**** Records to process ****

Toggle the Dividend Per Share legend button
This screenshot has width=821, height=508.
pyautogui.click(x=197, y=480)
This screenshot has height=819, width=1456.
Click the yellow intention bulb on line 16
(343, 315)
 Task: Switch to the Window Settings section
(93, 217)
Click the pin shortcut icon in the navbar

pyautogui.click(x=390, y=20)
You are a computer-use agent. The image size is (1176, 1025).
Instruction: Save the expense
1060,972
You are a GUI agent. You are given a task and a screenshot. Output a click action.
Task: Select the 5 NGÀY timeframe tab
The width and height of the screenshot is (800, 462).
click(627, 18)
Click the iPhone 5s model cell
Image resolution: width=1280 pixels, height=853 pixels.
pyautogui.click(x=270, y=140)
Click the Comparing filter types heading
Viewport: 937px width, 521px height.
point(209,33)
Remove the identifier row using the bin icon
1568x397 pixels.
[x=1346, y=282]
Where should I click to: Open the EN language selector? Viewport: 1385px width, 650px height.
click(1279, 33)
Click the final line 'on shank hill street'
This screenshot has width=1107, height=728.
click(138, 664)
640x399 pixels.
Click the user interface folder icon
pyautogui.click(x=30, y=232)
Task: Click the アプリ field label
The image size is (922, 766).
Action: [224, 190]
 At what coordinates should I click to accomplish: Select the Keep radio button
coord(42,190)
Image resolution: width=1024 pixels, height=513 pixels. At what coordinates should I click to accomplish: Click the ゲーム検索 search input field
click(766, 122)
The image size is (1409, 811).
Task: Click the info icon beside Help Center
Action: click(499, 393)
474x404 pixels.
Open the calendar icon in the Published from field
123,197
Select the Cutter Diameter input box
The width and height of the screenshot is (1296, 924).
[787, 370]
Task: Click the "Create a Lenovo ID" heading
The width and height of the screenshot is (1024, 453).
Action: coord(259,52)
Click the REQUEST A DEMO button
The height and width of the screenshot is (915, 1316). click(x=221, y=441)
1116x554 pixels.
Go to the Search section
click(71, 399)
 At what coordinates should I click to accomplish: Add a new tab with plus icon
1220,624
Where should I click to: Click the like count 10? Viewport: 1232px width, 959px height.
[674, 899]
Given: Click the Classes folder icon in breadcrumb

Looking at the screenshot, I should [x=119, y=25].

****

Rewrite the data above, putting "px" wherever "pixels" appears and keeping every other part the same.

Toggle the Dividend Per Share legend button
This screenshot has width=821, height=508.
pyautogui.click(x=197, y=480)
This screenshot has height=819, width=1456.
Click the yellow intention bulb on line 16
(343, 315)
 Task: Switch to the Window Settings section
(93, 217)
Click the pin shortcut icon in the navbar

pyautogui.click(x=390, y=20)
You are a computer-use agent. The image size is (1176, 1025).
Instruction: Save the expense
1060,972
You are a GUI agent. You are given a task and a screenshot. Output a click action.
Task: Select the 5 NGÀY timeframe tab
The width and height of the screenshot is (800, 462).
click(627, 18)
Click the iPhone 5s model cell
Image resolution: width=1280 px, height=853 px.
pyautogui.click(x=270, y=140)
Click the Comparing filter types heading
Viewport: 937px width, 521px height.
point(209,33)
Remove the identifier row using the bin icon
1568x397 px.
[x=1346, y=282]
Where should I click to: Open the EN language selector? Viewport: 1385px width, 650px height.
click(1279, 33)
Click the final line 'on shank hill street'
This screenshot has width=1107, height=728.
click(138, 664)
640x399 px.
Click the user interface folder icon
pyautogui.click(x=30, y=232)
Task: Click the アプリ field label
The image size is (922, 766).
Action: [224, 190]
 At what coordinates should I click to accomplish: Select the Keep radio button
coord(42,190)
Image resolution: width=1024 px, height=513 px. At what coordinates should I click to accomplish: Click the ゲーム検索 search input field
click(766, 122)
The image size is (1409, 811).
Task: Click the info icon beside Help Center
Action: click(499, 393)
474x404 px.
Open the calendar icon in the Published from field
123,197
Select the Cutter Diameter input box
The width and height of the screenshot is (1296, 924).
[787, 370]
Task: Click the "Create a Lenovo ID" heading
The width and height of the screenshot is (1024, 453).
Action: coord(259,52)
Click the REQUEST A DEMO button
The height and width of the screenshot is (915, 1316). click(x=221, y=441)
1116x554 px.
Go to the Search section
click(71, 399)
 At what coordinates should I click to accomplish: Add a new tab with plus icon
1220,624
Where should I click to: Click the like count 10? Viewport: 1232px width, 959px height.
[674, 899]
Given: Click the Classes folder icon in breadcrumb

Looking at the screenshot, I should [x=119, y=25].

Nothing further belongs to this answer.